■ Task prompt:
Give an exact reproduction of the lines from the one with "Given: Click the octagon spam report icon" to the final line of the entries below, both ends included, and omit the pictures.

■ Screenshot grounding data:
^^^^^^^^
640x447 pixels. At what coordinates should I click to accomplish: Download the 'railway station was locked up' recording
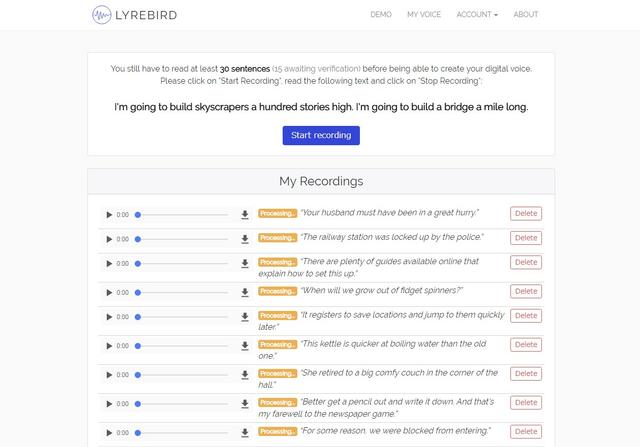point(245,239)
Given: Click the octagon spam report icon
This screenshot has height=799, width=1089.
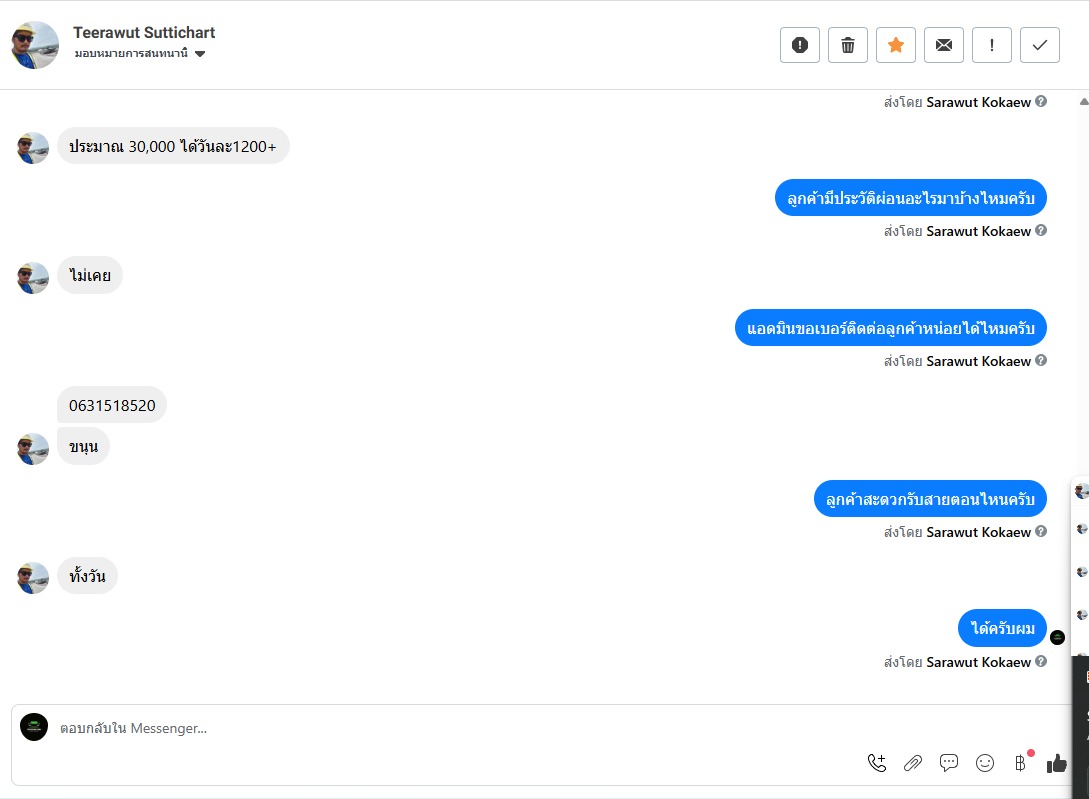Looking at the screenshot, I should click(800, 45).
^^^^^^^^
■ Answer to the problem:
Given: Click the octagon spam report icon
This screenshot has height=799, width=1089.
Looking at the screenshot, I should click(800, 45).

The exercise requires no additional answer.